**Your goal**
From the entries below, tally how many lines contain "arrows" and report only that figure.

**Exercise data**
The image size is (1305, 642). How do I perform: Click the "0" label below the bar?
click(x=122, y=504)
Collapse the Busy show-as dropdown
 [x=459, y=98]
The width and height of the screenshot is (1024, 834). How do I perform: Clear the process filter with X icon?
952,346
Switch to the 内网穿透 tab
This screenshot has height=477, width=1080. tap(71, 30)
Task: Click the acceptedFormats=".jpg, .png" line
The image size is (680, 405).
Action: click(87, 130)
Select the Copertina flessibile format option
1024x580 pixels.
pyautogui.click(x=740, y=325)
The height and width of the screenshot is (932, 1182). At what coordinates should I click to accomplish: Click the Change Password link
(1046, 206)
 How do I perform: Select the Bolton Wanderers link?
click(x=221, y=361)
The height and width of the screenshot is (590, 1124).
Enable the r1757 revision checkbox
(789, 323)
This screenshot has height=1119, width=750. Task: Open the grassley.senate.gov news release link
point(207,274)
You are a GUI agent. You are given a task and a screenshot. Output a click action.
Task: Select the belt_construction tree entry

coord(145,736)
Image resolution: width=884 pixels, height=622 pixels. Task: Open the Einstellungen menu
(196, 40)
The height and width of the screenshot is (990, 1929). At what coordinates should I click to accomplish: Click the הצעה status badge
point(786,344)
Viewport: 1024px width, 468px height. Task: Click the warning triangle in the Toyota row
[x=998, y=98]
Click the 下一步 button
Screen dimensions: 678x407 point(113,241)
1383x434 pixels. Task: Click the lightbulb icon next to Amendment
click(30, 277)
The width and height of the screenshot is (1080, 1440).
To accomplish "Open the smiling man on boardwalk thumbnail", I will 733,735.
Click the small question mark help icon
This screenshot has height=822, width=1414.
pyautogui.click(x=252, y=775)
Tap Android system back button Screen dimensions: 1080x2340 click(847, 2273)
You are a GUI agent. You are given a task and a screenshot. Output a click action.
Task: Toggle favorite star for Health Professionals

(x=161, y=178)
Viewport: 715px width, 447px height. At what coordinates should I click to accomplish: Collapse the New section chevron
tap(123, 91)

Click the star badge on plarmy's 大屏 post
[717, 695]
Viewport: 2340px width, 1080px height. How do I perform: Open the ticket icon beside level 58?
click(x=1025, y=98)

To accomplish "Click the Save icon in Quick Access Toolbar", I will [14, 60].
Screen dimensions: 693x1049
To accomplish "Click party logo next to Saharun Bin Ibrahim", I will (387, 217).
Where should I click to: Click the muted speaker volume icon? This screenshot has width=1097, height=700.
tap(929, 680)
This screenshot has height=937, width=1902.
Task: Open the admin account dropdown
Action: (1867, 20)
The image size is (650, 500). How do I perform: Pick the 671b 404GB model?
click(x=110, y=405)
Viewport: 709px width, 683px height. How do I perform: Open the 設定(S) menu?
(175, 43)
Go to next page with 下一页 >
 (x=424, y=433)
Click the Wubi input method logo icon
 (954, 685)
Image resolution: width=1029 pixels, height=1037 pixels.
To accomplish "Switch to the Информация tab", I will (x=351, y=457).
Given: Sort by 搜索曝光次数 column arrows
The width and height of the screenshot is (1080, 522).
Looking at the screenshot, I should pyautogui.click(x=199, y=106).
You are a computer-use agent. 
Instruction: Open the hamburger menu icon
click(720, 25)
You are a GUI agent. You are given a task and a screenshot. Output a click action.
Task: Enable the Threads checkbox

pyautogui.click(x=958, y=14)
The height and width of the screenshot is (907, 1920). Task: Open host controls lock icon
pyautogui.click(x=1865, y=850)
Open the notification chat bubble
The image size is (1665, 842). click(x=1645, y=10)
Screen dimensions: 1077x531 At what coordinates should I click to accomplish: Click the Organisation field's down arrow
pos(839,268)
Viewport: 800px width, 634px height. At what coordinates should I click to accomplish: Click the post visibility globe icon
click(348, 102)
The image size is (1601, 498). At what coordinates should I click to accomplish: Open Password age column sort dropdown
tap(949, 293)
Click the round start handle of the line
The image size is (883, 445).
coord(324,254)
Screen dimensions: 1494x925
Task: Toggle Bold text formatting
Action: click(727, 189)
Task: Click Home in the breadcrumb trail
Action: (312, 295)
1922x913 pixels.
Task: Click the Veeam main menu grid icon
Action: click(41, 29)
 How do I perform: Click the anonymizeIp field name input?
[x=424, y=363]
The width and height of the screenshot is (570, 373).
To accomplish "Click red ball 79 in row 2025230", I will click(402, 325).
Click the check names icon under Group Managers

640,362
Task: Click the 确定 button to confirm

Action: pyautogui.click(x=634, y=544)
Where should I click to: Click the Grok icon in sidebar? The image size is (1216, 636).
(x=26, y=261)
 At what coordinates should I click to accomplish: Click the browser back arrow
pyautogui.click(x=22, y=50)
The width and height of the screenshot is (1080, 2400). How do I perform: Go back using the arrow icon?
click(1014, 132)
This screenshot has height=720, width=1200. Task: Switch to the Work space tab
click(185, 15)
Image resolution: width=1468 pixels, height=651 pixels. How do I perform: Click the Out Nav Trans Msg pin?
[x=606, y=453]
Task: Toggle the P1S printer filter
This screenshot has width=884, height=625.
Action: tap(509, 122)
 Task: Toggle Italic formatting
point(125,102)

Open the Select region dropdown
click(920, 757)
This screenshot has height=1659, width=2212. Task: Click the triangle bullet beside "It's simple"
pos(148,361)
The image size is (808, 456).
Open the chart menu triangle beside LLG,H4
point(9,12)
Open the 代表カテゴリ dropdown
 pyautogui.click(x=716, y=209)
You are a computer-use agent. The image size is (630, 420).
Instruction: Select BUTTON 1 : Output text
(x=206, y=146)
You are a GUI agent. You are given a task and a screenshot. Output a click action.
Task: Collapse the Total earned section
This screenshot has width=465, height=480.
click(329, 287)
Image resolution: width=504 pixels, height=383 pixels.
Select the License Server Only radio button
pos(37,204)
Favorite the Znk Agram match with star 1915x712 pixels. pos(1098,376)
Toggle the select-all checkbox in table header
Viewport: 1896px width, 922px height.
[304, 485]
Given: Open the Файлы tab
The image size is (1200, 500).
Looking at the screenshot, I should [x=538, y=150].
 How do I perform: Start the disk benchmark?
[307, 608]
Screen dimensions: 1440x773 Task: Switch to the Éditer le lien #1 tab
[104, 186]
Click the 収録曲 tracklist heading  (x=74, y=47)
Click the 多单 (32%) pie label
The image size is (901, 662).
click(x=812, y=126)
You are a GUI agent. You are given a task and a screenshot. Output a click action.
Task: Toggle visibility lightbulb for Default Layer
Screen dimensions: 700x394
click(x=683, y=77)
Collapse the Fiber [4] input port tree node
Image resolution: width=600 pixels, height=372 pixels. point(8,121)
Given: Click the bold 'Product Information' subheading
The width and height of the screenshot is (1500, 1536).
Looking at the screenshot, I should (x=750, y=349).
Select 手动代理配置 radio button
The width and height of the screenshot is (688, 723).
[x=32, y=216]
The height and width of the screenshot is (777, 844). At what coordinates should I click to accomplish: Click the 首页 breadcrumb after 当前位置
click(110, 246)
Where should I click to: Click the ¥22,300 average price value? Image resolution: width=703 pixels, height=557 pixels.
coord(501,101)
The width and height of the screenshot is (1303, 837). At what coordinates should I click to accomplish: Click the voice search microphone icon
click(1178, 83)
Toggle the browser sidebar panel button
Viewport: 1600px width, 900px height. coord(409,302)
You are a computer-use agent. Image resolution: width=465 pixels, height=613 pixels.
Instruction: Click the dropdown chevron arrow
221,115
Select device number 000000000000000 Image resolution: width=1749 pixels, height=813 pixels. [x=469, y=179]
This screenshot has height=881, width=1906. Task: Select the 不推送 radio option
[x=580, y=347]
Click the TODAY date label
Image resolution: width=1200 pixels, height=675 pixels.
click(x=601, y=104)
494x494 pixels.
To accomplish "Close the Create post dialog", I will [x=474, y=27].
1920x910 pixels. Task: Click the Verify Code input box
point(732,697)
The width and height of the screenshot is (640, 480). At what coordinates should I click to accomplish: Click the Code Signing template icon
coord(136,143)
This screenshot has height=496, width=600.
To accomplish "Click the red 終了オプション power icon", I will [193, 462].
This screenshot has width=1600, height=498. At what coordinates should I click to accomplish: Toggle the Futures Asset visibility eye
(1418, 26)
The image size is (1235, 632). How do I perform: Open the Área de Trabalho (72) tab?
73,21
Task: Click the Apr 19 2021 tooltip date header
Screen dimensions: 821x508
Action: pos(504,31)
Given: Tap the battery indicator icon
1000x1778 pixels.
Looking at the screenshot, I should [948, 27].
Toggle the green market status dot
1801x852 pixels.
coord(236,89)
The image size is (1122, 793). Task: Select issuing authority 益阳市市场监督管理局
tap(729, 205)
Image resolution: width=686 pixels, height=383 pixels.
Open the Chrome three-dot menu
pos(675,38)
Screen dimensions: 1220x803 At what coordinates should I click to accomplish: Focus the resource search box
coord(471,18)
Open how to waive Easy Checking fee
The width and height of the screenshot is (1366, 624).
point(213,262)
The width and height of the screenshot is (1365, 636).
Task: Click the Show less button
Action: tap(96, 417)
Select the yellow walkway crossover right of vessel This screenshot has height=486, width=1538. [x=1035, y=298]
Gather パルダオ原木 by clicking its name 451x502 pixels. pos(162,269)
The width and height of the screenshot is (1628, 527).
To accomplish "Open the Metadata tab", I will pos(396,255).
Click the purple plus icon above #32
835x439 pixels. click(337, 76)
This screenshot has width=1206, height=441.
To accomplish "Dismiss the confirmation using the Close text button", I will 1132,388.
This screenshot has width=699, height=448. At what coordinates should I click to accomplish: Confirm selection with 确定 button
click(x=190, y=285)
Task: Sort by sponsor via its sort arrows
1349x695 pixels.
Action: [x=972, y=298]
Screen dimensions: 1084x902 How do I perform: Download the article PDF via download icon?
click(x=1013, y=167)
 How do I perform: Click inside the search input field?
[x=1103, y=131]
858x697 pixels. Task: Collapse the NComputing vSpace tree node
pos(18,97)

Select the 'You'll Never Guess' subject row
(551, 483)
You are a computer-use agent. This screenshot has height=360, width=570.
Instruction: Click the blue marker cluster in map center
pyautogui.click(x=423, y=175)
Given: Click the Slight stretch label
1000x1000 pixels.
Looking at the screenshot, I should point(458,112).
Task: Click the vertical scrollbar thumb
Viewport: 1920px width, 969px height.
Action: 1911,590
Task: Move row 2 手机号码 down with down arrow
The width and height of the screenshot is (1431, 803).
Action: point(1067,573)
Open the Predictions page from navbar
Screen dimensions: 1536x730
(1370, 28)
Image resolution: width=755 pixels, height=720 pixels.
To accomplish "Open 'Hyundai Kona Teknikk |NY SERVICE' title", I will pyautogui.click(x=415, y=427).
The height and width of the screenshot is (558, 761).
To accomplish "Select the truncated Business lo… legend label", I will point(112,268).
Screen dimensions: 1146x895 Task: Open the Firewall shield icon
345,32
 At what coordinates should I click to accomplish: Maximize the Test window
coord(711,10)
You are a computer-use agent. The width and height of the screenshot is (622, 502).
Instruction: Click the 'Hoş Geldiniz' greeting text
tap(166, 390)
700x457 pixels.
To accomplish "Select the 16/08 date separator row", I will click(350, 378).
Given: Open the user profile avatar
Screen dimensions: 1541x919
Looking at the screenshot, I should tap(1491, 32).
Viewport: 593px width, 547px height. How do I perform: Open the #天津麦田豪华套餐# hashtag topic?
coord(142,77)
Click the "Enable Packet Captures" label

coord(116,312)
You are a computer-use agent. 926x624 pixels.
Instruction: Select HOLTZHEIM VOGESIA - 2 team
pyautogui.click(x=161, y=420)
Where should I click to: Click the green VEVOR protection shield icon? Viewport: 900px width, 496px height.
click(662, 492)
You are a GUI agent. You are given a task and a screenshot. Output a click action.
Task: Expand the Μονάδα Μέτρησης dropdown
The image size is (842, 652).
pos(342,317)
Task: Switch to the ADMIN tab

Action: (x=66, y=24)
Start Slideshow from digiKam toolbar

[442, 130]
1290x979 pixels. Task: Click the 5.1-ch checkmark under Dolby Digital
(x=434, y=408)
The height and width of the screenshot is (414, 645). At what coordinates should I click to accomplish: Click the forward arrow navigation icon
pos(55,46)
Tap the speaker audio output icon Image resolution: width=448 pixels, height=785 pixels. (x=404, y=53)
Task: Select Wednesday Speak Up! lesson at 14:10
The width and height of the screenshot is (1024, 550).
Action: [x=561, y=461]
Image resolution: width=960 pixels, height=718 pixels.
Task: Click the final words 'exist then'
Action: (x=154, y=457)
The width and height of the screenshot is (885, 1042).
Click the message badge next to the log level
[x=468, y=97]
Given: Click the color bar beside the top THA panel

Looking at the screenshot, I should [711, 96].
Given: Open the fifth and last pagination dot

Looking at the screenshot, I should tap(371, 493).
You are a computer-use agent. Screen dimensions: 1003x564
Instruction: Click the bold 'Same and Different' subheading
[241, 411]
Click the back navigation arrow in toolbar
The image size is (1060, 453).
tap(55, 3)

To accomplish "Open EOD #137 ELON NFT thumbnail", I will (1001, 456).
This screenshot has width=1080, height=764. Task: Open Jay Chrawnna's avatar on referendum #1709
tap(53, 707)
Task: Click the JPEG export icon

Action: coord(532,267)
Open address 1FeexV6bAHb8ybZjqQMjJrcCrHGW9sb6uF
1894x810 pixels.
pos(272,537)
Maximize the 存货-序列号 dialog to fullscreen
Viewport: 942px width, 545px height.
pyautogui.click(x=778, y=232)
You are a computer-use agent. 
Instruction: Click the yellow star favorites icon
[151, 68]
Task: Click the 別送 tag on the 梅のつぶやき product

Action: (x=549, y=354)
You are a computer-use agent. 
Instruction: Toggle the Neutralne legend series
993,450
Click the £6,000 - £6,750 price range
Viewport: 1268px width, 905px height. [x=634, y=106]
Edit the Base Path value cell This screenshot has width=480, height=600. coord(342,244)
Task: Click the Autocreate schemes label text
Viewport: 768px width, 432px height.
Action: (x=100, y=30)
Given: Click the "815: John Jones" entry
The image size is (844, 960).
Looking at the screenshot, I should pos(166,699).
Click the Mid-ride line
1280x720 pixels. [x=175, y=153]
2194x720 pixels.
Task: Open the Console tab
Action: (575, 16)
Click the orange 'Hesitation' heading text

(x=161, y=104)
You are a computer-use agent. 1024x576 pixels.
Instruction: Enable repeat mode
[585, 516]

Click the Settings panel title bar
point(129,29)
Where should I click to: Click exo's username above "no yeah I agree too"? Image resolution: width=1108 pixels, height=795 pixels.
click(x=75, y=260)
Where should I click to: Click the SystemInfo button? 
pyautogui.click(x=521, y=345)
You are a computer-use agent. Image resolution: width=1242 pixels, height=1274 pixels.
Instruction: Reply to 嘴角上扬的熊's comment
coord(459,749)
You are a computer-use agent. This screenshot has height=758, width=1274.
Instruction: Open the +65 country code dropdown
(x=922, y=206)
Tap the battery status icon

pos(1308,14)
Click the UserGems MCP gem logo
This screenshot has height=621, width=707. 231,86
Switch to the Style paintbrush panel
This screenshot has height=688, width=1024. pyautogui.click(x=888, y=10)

**Completed task**
2